Tax-free investment offers each South African the opportunity to invest up to R 30 000 a year (with a lifetime limit of R 500 000) completely tax-free. As a result, investors now have two products to consider within their discretionary portfolio: tax-free and ‘normal’ (non-tax-free investment accounts). The table below illustrates the tax benefit of the same unit trust portfolio used as is, relative to a tax-free investment account.

Your personal tax-saving will depend on your marginal tax rate, the type of fund you choose and how much capital gains you realise at withdrawal. Your marginal tax rate referred to in the second table below, is simply your annual taxable income bracket in the SARS personal income tax table1.

tax free investments 2016 - nedgroup investments - tax free dividend funds

What Gets Taxed

The type of fund you choose depends on your investment horizon, what your existing investment portfolio consists of and your risk and return objectives. Your capital gain potential depends on your marginal tax rate, how much exposure you have to growth assets (like equity and property) and how long you leave your money to grow.

Considerations when choosing your tax-free investment

Investment horizon

It is important to define what you want to achieve with your savings, i.e. short-term liquidity requirements or longer-term goals like a deposit for a house or children’s education. Money withdrawn from a tax-free investment account can’t be replaced, as any contribution made is subject to the annual limit. Therefore, to unlock the true power of tax-free compounding, consider investing your longer-term savings in a tax-free investment account, rather than using it for short term liquidity requirements.

Existing investment portfolio

You also need to be mindful of the type of assets you are already exposed to, to ensure you don’t unintentionally put all your eggs in one basket. In addition, you must consider the taxability of your existing investment portfolio. Interest earned and capital gains realised per year are exempt from tax up to an annual limit prescribed by SARS1. As a result, the level of income and growth assets in your existing portfolio impacts how and when you will benefit from having income or growth assets in your tax-free investment account.

How Can I Benefit

Using the illustration above, if your existing investment portfolio falls in the bottom left quadrant you are not paying tax on interest earned yet and most likely don’t realise capital gains in excess of the annual threshold yet. This does not mean that you won’t benefit from tax-free investment. If you open a tax-free investment with a high exposure to growth assets, you will get the immediate benefit of 0% dividend tax (compounded over time) and the significant future benefit of 0% capital gains tax when you withdraw. As your exposure to income assets in your discretionary portfolio grows, you will move up to top left quadrant, in which case you can also get the immediate benefit of 0% tax on interest and can consider adding income exposure to your tax-free investment account.

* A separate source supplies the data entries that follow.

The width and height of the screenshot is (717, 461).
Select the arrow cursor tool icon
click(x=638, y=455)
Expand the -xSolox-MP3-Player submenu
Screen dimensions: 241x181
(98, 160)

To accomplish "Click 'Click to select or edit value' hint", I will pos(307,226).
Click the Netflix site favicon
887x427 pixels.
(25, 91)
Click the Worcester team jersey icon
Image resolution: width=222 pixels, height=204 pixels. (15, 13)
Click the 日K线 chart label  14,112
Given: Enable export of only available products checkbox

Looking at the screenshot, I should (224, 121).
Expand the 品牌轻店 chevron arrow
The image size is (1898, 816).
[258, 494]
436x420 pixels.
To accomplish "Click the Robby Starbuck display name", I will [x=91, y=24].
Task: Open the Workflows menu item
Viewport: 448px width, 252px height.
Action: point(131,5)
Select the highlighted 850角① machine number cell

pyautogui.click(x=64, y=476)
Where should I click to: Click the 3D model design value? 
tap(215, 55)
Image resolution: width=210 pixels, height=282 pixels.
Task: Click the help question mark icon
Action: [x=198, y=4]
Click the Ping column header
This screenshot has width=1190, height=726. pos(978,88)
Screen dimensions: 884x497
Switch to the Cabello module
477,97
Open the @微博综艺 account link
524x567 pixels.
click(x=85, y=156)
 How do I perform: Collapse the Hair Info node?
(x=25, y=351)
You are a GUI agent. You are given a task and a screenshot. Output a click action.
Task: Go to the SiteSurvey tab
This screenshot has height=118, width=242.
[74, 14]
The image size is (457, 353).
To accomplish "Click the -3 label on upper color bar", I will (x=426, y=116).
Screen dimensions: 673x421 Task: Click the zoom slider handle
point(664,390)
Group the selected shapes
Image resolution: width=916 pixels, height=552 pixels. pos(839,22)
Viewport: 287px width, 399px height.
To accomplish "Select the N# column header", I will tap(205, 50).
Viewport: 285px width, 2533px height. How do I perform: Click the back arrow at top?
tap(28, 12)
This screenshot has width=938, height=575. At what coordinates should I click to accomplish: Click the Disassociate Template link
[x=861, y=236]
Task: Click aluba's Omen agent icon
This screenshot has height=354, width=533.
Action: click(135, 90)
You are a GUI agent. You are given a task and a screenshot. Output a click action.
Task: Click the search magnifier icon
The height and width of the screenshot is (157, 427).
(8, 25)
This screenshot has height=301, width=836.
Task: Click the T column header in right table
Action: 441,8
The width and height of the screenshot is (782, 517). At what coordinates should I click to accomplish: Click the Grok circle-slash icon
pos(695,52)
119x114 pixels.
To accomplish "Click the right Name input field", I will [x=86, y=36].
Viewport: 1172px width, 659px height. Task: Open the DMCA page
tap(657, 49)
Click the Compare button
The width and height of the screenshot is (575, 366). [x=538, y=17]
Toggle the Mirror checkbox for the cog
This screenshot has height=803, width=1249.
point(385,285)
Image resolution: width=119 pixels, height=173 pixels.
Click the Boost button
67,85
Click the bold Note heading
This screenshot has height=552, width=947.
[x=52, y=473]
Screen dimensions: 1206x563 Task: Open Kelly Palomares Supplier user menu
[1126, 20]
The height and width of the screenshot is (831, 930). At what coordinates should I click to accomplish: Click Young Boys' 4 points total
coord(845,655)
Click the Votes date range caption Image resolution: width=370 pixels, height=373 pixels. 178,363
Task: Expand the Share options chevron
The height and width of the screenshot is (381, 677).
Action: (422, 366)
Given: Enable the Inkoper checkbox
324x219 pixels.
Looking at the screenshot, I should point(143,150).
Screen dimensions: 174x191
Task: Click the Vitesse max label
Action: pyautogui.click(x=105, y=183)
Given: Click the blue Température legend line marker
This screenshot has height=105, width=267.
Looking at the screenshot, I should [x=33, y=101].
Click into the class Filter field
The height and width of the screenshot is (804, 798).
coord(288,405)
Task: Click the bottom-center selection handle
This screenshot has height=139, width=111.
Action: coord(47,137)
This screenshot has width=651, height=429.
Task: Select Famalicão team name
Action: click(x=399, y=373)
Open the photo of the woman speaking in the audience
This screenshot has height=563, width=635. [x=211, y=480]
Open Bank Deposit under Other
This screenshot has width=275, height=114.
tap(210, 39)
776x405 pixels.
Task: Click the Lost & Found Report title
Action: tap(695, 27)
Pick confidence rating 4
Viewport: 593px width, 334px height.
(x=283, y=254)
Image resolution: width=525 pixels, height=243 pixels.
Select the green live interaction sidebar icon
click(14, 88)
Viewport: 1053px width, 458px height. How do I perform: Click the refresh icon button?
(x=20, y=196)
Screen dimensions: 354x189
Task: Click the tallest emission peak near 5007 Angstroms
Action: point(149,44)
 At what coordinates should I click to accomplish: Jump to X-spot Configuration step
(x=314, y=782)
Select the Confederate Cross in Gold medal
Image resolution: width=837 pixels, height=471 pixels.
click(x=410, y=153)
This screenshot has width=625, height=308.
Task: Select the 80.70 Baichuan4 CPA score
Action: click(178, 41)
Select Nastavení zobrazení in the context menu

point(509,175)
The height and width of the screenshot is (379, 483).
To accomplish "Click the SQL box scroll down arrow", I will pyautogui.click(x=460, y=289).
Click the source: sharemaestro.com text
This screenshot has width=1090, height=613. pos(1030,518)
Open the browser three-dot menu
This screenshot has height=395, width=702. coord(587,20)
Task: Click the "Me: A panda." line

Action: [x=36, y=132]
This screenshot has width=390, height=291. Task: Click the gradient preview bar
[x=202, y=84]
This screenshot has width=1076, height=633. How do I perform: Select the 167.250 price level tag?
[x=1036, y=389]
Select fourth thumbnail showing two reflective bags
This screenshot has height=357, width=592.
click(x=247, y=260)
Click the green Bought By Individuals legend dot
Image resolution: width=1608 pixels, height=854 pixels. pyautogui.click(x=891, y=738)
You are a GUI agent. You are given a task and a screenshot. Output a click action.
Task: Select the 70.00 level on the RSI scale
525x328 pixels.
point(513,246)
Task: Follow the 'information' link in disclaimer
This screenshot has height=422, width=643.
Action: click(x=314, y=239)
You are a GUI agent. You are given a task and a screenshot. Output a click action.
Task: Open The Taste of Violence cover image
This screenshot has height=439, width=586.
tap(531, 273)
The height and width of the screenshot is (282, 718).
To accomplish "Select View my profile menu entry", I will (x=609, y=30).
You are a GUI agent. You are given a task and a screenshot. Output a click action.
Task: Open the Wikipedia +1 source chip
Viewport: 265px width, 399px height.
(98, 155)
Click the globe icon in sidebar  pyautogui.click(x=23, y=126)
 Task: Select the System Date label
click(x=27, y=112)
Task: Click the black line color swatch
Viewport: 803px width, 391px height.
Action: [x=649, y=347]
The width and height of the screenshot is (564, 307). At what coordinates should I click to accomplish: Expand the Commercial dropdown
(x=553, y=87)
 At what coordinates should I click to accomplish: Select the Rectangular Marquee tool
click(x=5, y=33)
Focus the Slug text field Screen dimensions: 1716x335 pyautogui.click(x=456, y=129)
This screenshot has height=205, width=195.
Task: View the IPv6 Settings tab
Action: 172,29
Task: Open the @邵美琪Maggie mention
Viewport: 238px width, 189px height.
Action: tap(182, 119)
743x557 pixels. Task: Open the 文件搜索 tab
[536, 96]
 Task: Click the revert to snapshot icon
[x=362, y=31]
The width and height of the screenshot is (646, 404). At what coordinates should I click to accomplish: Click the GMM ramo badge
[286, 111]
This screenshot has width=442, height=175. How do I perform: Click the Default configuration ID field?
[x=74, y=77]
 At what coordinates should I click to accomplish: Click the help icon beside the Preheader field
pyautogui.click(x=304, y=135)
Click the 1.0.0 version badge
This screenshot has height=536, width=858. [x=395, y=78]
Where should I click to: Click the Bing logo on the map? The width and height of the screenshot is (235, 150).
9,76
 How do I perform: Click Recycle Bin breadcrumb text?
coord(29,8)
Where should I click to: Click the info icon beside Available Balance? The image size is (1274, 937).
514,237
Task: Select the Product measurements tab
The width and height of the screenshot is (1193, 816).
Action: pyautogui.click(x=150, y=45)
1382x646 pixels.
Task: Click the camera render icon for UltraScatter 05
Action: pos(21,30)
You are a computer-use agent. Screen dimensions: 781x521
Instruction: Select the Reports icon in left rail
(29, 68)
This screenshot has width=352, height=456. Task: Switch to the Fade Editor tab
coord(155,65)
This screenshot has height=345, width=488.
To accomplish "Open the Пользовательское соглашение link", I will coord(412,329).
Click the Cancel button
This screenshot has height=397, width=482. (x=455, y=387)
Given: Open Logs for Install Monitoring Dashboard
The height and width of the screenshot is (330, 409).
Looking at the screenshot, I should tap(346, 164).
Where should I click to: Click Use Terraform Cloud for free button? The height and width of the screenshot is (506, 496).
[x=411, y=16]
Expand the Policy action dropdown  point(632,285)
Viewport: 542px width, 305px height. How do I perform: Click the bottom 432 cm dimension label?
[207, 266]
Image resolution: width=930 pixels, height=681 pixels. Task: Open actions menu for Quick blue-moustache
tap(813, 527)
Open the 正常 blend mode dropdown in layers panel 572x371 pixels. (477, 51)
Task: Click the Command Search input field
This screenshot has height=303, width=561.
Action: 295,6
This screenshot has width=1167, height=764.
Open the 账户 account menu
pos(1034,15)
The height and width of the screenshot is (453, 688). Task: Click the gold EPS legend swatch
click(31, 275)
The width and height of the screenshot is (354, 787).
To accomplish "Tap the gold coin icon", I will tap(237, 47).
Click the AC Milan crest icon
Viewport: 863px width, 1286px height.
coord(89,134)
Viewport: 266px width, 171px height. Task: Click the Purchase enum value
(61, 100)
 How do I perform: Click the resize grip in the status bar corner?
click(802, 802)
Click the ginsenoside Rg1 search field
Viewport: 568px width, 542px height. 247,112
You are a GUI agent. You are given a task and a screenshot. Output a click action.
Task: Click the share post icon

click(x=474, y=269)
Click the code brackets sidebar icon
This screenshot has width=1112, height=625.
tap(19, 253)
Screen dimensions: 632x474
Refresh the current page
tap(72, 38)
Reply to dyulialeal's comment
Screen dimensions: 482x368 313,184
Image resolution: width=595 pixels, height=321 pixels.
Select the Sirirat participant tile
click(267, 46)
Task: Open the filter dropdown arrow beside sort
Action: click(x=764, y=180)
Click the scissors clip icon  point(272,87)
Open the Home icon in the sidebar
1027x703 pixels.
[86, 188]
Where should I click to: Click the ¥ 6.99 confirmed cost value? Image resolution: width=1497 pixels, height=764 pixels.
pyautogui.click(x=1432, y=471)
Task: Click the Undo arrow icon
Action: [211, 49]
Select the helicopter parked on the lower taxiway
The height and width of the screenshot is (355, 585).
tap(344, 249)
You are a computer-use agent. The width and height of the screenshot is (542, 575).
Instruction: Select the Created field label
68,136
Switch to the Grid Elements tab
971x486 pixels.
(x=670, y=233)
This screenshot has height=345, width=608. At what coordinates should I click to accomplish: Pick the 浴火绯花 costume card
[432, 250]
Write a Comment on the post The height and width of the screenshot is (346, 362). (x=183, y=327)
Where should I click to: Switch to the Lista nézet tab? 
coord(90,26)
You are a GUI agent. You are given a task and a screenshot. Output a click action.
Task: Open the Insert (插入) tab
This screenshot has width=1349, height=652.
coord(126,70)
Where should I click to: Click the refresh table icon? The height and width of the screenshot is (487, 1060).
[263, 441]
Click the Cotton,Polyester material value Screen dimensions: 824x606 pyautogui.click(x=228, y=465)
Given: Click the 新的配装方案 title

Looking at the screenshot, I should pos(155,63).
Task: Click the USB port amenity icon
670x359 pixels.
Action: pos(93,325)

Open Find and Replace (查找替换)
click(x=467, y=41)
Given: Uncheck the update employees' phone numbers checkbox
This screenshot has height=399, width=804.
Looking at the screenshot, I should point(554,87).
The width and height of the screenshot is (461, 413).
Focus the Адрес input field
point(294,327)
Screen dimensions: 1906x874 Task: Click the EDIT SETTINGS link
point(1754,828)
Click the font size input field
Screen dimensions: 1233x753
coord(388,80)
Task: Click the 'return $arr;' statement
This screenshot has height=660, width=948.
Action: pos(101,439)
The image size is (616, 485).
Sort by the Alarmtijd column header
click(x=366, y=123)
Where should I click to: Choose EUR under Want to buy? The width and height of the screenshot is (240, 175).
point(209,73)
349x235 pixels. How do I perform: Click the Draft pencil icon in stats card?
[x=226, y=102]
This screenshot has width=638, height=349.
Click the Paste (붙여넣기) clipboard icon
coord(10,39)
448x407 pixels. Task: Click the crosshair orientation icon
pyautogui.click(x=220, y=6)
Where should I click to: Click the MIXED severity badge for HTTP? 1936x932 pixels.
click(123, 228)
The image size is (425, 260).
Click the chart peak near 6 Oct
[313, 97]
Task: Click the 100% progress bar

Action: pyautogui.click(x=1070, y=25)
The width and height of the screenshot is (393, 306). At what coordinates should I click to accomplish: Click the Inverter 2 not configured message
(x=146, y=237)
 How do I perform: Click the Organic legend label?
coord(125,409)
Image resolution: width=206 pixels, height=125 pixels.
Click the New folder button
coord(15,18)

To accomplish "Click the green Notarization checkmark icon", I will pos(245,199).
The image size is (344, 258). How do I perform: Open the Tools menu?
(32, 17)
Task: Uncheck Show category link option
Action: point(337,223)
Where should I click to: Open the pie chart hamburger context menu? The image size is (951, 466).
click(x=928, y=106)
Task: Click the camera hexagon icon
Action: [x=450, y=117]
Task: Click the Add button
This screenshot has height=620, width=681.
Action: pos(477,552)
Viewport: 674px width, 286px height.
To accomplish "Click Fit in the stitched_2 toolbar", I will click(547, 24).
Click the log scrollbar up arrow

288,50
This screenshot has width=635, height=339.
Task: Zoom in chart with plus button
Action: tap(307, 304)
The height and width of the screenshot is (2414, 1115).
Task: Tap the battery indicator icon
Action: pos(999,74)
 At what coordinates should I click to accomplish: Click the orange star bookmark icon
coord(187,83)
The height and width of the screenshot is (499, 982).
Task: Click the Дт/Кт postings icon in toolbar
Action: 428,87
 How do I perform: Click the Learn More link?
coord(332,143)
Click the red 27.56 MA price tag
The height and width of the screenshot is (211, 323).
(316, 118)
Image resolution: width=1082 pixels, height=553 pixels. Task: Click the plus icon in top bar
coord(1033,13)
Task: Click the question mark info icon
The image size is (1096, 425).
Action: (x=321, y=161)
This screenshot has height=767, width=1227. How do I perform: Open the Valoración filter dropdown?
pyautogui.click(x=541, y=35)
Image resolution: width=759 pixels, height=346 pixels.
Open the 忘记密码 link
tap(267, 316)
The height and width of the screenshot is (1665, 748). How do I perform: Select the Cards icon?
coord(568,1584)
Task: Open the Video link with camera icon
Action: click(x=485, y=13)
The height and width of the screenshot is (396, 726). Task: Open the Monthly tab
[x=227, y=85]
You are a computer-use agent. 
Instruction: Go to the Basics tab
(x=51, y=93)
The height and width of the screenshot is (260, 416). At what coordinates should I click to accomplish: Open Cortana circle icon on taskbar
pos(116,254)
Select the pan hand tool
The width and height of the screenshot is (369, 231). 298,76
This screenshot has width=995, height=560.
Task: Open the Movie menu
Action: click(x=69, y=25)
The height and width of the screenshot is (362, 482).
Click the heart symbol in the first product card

Risk and return objectives

Investment horizon, risk and return are related. The longer you can leave your money invested, the higher your risk tolerance, as you have more time to make-up for the potential negative impact of short-term volatility and still benefit from the power of compounding. Conversely, the shorter your investment horizon (less than three years), the lower your risk tolerance and the more important it is to protect your capital.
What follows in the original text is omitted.